VP-Klubobmann Korn lehnt "finanzielle Strangulierung" ab

EM darf den 1. Bezirk nicht finanziell aushungern - selbst Instandhaltungen wären sonst gefährdet

Wien (Innere Stadt) - "Unter allen Klubvorsitzenden der im Bezirksparlament vertretenen Parteien (ÖVP, Grüne, SPÖ und FPÖ Anm.) besteht die Befürchtung, dass es zu einer finanziellen Lähmung des Bezirkes kommt, wenn die Stadt Wien ihr derzeitiges Angebot zur Finanzierung von Straßen-Sanierungsmaßnahmen im Vorfeld der Fußball-EM-2008 nicht nochmals überdenkt", erklärte heute der Klubobmann der ÖVP Innere Stadt, Siegfried Korn.

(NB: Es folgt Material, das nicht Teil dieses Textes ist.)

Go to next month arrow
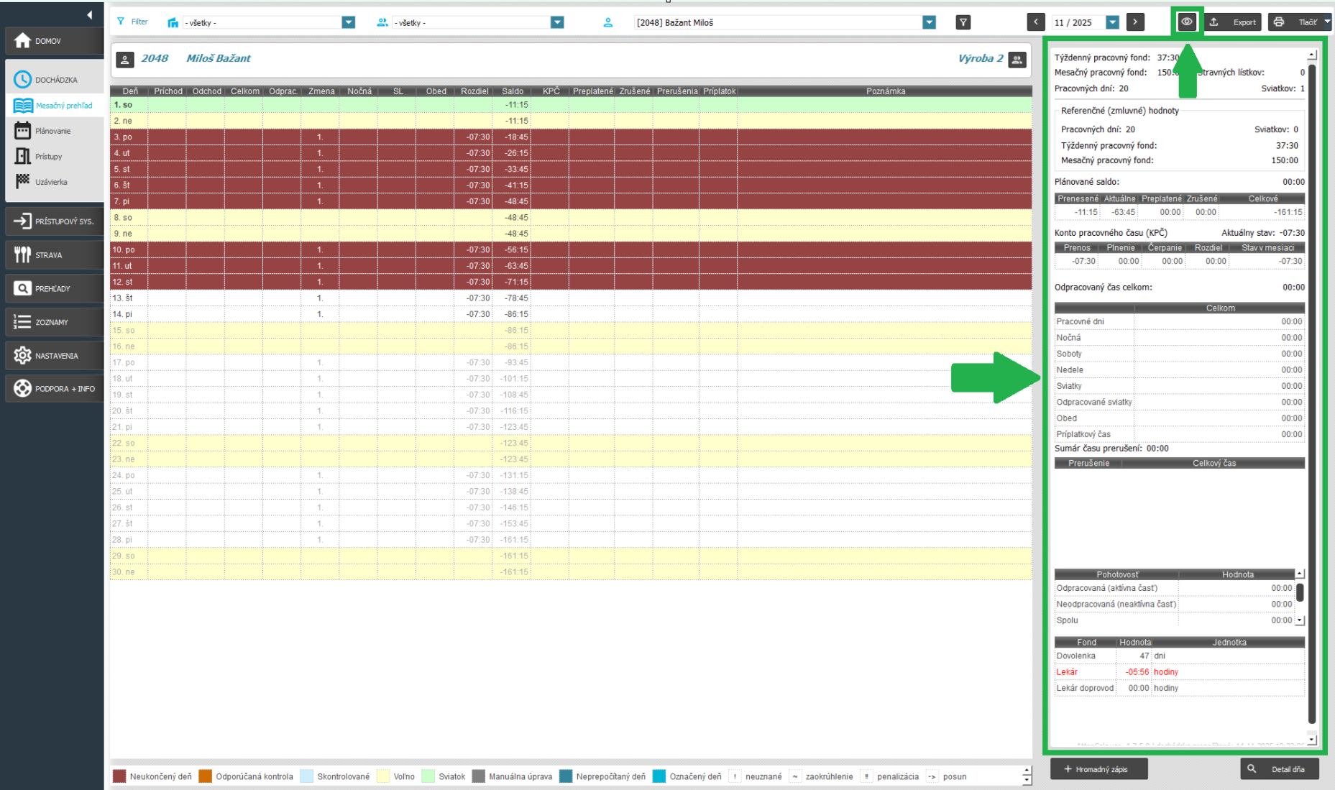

Bei Bezirks-Budgetmitteln von rund 3,8 Mio. Euro pro Jahr sind Zahlungsverpflichtungen von 2,4 Mio. Euro an die Stadt Wien für den Bezirk nicht zu verkraften, fügte Korn hinzu. Diese Auffassung wird grundsätzlich von allen Klubvorsitzenden geteilt. Sie haben daher für weitere Verhandlungen mit der Stadt Wien plädiert.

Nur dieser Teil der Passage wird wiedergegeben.